• **Task brief**:
Retype all of the records precisely.

• **Excerpted data**:
#####

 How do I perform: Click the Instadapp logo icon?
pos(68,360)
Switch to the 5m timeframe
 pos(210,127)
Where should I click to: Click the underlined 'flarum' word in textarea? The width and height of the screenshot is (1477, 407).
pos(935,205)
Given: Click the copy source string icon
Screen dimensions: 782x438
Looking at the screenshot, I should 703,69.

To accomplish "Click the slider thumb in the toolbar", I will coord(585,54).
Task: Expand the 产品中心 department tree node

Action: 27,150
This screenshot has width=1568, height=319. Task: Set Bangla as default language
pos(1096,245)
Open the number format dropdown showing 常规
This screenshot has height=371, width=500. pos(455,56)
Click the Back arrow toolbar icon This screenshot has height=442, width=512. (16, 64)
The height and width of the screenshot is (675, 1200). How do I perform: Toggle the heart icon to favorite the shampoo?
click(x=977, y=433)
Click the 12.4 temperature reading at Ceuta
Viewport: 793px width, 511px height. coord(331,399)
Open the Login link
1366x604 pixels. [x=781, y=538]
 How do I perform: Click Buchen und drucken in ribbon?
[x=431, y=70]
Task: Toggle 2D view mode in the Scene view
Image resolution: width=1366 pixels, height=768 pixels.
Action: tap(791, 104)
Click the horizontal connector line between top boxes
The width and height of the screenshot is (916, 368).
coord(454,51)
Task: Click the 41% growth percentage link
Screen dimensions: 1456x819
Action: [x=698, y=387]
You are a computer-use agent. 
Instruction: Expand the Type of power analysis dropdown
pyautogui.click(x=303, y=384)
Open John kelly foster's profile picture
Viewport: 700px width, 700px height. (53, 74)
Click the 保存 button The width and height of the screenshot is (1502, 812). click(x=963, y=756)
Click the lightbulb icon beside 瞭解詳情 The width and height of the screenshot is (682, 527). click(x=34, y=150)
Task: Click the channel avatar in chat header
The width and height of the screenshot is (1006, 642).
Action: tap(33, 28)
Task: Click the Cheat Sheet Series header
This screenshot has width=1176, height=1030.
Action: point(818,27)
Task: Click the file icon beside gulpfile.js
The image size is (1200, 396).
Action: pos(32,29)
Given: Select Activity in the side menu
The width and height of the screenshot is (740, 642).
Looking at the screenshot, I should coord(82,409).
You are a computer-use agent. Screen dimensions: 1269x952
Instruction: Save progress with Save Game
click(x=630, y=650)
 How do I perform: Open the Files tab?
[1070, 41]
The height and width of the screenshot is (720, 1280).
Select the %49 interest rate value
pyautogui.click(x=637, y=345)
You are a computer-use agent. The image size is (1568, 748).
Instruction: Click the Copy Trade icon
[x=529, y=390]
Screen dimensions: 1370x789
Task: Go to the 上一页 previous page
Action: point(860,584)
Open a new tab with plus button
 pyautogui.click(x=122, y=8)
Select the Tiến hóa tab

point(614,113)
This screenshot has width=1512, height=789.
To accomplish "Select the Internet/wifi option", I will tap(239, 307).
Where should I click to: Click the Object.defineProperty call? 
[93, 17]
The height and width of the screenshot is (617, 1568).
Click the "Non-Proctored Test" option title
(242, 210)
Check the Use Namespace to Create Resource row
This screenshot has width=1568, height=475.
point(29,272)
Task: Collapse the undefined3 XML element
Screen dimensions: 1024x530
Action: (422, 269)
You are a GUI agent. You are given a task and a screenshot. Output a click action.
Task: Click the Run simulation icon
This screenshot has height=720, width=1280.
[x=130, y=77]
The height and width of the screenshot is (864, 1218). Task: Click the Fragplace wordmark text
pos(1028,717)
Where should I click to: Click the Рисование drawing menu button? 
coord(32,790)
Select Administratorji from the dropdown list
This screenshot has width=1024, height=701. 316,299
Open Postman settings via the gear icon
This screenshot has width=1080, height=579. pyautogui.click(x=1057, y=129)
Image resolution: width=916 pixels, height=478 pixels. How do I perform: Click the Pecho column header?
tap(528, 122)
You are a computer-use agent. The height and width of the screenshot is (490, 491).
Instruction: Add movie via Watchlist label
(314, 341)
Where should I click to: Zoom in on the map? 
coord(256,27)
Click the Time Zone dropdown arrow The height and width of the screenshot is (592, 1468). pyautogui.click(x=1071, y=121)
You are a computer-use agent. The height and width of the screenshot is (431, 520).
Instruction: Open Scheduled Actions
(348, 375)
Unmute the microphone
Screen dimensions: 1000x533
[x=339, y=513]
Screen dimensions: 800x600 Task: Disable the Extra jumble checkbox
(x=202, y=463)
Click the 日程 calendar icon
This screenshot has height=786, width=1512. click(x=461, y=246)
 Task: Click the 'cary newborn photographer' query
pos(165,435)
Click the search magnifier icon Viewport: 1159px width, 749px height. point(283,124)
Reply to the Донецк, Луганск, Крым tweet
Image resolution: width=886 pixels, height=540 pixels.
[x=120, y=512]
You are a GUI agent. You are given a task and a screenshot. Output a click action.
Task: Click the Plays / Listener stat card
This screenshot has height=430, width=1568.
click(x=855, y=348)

#####

• **Worked solution**:
 How do I perform: Click the Instadapp logo icon?
pos(68,360)
Switch to the 5m timeframe
 pos(210,127)
Where should I click to: Click the underlined 'flarum' word in textarea? The width and height of the screenshot is (1477, 407).
pos(935,205)
Given: Click the copy source string icon
Screen dimensions: 782x438
Looking at the screenshot, I should 703,69.

To accomplish "Click the slider thumb in the toolbar", I will coord(585,54).
Task: Expand the 产品中心 department tree node

Action: 27,150
This screenshot has width=1568, height=319. Task: Set Bangla as default language
pos(1096,245)
Open the number format dropdown showing 常规
This screenshot has height=371, width=500. pos(455,56)
Click the Back arrow toolbar icon This screenshot has height=442, width=512. (16, 64)
The height and width of the screenshot is (675, 1200). How do I perform: Toggle the heart icon to favorite the shampoo?
click(x=977, y=433)
Click the 12.4 temperature reading at Ceuta
Viewport: 793px width, 511px height. coord(331,399)
Open the Login link
1366x604 pixels. [x=781, y=538]
 How do I perform: Click Buchen und drucken in ribbon?
[x=431, y=70]
Task: Toggle 2D view mode in the Scene view
Image resolution: width=1366 pixels, height=768 pixels.
Action: tap(791, 104)
Click the horizontal connector line between top boxes
The width and height of the screenshot is (916, 368).
coord(454,51)
Task: Click the 41% growth percentage link
Screen dimensions: 1456x819
Action: [x=698, y=387]
You are a computer-use agent. 
Instruction: Expand the Type of power analysis dropdown
pyautogui.click(x=303, y=384)
Open John kelly foster's profile picture
Viewport: 700px width, 700px height. (53, 74)
Click the 保存 button The width and height of the screenshot is (1502, 812). click(x=963, y=756)
Click the lightbulb icon beside 瞭解詳情 The width and height of the screenshot is (682, 527). click(x=34, y=150)
Task: Click the channel avatar in chat header
The width and height of the screenshot is (1006, 642).
Action: tap(33, 28)
Task: Click the Cheat Sheet Series header
This screenshot has width=1176, height=1030.
Action: point(818,27)
Task: Click the file icon beside gulpfile.js
The image size is (1200, 396).
Action: pos(32,29)
Given: Select Activity in the side menu
The width and height of the screenshot is (740, 642).
Looking at the screenshot, I should coord(82,409).
You are a computer-use agent. Screen dimensions: 1269x952
Instruction: Save progress with Save Game
click(x=630, y=650)
 How do I perform: Open the Files tab?
[1070, 41]
The height and width of the screenshot is (720, 1280).
Select the %49 interest rate value
pyautogui.click(x=637, y=345)
You are a computer-use agent. The image size is (1568, 748).
Instruction: Click the Copy Trade icon
[x=529, y=390]
Screen dimensions: 1370x789
Task: Go to the 上一页 previous page
Action: point(860,584)
Open a new tab with plus button
 pyautogui.click(x=122, y=8)
Select the Tiến hóa tab

point(614,113)
This screenshot has width=1512, height=789.
To accomplish "Select the Internet/wifi option", I will tap(239, 307).
Where should I click to: Click the Object.defineProperty call? 
[93, 17]
The height and width of the screenshot is (617, 1568).
Click the "Non-Proctored Test" option title
(242, 210)
Check the Use Namespace to Create Resource row
This screenshot has width=1568, height=475.
point(29,272)
Task: Collapse the undefined3 XML element
Screen dimensions: 1024x530
Action: (422, 269)
You are a GUI agent. You are given a task and a screenshot. Output a click action.
Task: Click the Run simulation icon
This screenshot has height=720, width=1280.
[x=130, y=77]
The height and width of the screenshot is (864, 1218). Task: Click the Fragplace wordmark text
pos(1028,717)
Where should I click to: Click the Рисование drawing menu button? 
coord(32,790)
Select Administratorji from the dropdown list
This screenshot has width=1024, height=701. 316,299
Open Postman settings via the gear icon
This screenshot has width=1080, height=579. pyautogui.click(x=1057, y=129)
Image resolution: width=916 pixels, height=478 pixels. How do I perform: Click the Pecho column header?
tap(528, 122)
You are a computer-use agent. The height and width of the screenshot is (490, 491).
Instruction: Add movie via Watchlist label
(314, 341)
Where should I click to: Zoom in on the map? 
coord(256,27)
Click the Time Zone dropdown arrow The height and width of the screenshot is (592, 1468). pyautogui.click(x=1071, y=121)
You are a computer-use agent. The height and width of the screenshot is (431, 520).
Instruction: Open Scheduled Actions
(348, 375)
Unmute the microphone
Screen dimensions: 1000x533
[x=339, y=513]
Screen dimensions: 800x600 Task: Disable the Extra jumble checkbox
(x=202, y=463)
Click the 日程 calendar icon
This screenshot has height=786, width=1512. click(x=461, y=246)
 Task: Click the 'cary newborn photographer' query
pos(165,435)
Click the search magnifier icon Viewport: 1159px width, 749px height. point(283,124)
Reply to the Донецк, Луганск, Крым tweet
Image resolution: width=886 pixels, height=540 pixels.
[x=120, y=512]
You are a GUI agent. You are given a task and a screenshot. Output a click action.
Task: Click the Plays / Listener stat card
This screenshot has height=430, width=1568.
click(x=855, y=348)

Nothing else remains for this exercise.